### Text ###
I have a database that is constantly slowing to a crawl. The hardware for it is more than enough so I'm confident that's not the issue. When looking at resource waits through activity monitor, Buffer I/O is the highest by far. It's in the hundreds of thousands for cumulative wait times when the other waits are still in the hundreds. This has naturally made me start looking towards my Buffer I/O as the issue.

I set up a performance monitor to record full scans/sec and buffer cache hit ratio. The buffer cache hit ratio is consistently in the 98-100 range so everything seems okay there. My full scans/sec ranges from < 1 to just over 3. This seems high to me especially since it's not uncommon for it to be hitting 2+.

Does this seem like the most likely candidate for causing the slowness issues? Any other advice on what might be good to monitor if I'm seeing such high Buffer I/O wait times?

1 Answer 1


I am guessing you've exhausted the possibility of the hardware being an issue ("The hardware for it is more than enough"). If the application is grinding to a halt from a client perspective, don't forget network latency - easy to overlook.

Have a look at the Perfmon counter Page Life Expectancy at the same time as Page Lookups/sec, Page Reads/sec, and Full Scans/sec.

I've never used the profiler, but have you identified whether the problem occurs with a particular SP or query? Do you need to review your indexes?
### Extracted records ###
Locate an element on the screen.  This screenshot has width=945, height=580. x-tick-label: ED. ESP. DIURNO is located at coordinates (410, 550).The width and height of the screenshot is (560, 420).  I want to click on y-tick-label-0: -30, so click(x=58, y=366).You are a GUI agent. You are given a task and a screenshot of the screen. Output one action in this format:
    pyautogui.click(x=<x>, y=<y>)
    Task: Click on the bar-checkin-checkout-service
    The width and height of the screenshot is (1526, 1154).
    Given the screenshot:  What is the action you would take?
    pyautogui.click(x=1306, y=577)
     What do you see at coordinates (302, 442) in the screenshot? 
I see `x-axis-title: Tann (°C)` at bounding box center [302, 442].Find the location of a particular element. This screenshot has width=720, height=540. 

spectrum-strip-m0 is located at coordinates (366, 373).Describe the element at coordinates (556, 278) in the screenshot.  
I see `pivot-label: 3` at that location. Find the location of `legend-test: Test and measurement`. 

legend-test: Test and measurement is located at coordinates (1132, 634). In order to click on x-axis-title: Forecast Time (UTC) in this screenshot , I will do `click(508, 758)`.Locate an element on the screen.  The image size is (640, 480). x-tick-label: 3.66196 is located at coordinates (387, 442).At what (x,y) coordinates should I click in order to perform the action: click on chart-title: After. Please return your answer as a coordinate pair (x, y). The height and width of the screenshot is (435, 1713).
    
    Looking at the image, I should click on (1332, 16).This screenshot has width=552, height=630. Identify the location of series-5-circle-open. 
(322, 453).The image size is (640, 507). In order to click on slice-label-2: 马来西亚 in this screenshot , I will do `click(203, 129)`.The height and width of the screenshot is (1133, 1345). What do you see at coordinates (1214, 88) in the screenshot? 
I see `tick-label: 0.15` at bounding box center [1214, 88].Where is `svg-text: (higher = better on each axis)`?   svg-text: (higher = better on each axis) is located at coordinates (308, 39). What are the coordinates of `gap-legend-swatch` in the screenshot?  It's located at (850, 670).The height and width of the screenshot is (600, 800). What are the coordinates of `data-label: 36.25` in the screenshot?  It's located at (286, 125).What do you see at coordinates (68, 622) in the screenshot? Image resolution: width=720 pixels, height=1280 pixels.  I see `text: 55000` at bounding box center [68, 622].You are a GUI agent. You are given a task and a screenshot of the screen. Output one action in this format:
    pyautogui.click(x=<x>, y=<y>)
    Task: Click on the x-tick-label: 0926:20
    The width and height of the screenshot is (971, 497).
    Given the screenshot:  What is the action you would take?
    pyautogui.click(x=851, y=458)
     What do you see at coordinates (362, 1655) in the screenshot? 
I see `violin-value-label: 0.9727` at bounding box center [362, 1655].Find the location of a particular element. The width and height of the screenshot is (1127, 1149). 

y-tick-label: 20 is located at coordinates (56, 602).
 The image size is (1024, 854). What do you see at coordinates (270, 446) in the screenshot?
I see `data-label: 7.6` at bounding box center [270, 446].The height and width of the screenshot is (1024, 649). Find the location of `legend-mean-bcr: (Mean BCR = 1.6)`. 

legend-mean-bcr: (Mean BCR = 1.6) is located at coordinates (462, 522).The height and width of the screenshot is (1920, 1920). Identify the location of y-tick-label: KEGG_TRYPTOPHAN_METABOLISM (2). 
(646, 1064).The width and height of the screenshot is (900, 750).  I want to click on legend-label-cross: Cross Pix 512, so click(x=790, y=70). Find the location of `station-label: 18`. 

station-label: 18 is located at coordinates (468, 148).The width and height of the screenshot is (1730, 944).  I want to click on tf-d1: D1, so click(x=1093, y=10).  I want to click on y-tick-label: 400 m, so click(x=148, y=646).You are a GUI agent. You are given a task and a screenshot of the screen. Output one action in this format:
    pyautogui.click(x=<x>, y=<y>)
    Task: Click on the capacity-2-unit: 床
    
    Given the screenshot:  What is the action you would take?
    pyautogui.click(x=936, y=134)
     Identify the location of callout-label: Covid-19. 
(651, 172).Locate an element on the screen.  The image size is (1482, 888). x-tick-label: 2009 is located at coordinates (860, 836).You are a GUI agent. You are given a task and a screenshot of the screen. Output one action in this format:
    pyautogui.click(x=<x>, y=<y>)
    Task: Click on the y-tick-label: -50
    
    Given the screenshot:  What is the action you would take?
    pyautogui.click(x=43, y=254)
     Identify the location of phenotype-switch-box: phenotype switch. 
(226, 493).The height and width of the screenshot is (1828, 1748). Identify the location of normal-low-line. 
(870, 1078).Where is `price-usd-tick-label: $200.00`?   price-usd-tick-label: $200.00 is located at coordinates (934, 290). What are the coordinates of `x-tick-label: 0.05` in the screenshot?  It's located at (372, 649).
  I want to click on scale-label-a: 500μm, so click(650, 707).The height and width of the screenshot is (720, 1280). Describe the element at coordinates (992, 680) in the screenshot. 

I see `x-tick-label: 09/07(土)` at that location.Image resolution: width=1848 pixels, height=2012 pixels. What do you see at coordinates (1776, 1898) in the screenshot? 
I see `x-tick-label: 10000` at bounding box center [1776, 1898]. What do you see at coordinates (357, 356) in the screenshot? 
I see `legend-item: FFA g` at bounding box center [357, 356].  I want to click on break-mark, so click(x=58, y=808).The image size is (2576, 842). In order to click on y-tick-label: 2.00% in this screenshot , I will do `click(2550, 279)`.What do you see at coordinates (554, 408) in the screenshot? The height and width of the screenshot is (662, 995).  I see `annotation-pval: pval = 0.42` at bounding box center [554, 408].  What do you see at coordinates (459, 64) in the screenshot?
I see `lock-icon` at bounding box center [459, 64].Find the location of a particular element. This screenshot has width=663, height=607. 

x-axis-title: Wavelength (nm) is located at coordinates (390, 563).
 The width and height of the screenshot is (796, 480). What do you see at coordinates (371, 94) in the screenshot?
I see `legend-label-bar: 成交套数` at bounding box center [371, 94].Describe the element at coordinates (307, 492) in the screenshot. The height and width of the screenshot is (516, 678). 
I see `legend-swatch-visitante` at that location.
###
**Your objective:** Copy the stretch of the database post from "I am guessing" through "and Full Scans/sec.", putting "network congestion" in place of "network latency".

**Task result:**
I am guessing you've exhausted the possibility of the hardware being an issue ("The hardware for it is more than enough"). If the application is grinding to a halt from a client perspective, don't forget network congestion - easy to overlook.

Have a look at the Perfmon counter Page Life Expectancy at the same time as Page Lookups/sec, Page Reads/sec, and Full Scans/sec.